At one point James Lortz, a WWU professor filming the tour, said Noémi was bored with the tour guides’ tour. Outside a building housing a gas chamber in Auschwitz I, we learned Noémi ’s reaction was more than that. The tour guides unemotionally listed facts about the number of people killed in the gas chambers, and claimed the Poles in the surrounding countryside had not smelled the burning ashes, a claim Noémi did not believe. At one point I raised my hand and asked the guides if lives could have been saved if the railways into Auschwitz had been bombed. The tour guide admitted they might have been, and said “It was probably a mistake” to not intervene. Noémi had her hand over her mouth and looked very upset. James Lortz told me that Noémi was tired of being called a “they,” as the tour guides referred to the victims.
Sean: Noémi said, “For them, this is just a job. They don’t seem to have any feeling. They say it like it is something written in a history book. They don’t ever say they are sorry that it happened.”
Noémi also said the guides did not acknowledge that the Holocaust was “horrible.” Noémi said that while the guides had been speaking, she hadn’t voiced objections because she simply wanted to honor her loved ones, not start a discussion with the guides on how to present the Holocaust. Noémi stayed behind while I and others entered the gas chamber. Noemi's family likely died in a chamber similar to this one.
Sean: Right now I’m in one of the gas chambers. The tour guides said the Nazis would fit up to 900 people at a time in these, and they tried to get as many people in at a time because more people means more body heat, higher temperature in the room, and when the temperature is higher they need less Zyklon B Gas. It was more economical. [I paused my speech. The echoes of other visitors’ footsteps resound in the gas chamber]. The guides said the crematorium, the original, could burn up to 340 people per day, I think it was. It wasn’t enough, so they had to build another one. This place manufactured death … You can see the holes in the ceiling where the Zyklon B was dropped … there’s a memorial in the center. There are flowers and candles.
I exited the gas chamber.
My mind worked over two deep concerns: Will future generations remember survivors' stories in more than just an abstract sense? Will they honor these places?

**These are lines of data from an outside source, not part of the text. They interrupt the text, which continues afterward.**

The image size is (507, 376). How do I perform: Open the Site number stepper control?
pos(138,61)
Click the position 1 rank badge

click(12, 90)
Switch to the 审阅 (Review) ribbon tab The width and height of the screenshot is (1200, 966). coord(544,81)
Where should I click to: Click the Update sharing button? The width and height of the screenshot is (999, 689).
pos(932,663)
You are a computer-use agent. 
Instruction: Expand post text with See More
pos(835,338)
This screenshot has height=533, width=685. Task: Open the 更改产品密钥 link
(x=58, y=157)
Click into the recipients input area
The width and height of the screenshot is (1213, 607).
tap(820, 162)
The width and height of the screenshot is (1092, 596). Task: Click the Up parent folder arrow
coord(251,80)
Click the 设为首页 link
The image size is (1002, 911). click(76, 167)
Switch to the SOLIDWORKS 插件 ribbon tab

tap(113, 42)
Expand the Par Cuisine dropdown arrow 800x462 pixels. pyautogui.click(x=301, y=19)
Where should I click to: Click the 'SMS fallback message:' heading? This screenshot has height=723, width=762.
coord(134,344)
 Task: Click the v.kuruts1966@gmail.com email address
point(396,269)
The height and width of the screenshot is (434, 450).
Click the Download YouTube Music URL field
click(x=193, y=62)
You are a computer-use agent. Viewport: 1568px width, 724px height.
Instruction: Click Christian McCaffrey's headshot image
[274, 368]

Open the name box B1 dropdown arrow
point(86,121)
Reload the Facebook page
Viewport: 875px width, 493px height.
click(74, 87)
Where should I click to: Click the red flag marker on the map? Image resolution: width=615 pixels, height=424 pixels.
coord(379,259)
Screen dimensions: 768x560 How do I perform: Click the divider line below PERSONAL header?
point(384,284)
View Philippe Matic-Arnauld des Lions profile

Though it pains me to acknowledge it, Noémi and other survivors will not live forever
Sean: I’m afraid one thing we’re going to be missing as survivors such as Noémi pass on is … it’s going to be more and more that places like this, they become, in a sense, tourist attractions. Of course, many people will be respectful, they will understand in an intellectual sense that something terrible happened here, I’m sure many of them also will have emotional reactions, yet … there are shops around here, some of the tour guides just state facts and statistics matter-of-factly, and I think Noémi is right. They don’t seem to capture the real horror of it. And maybe that’s impossible. Maybe only the survivors could truly understand that horror ... we’re very lucky to be with Noémi. She will be able to give her insight, her understanding of these places.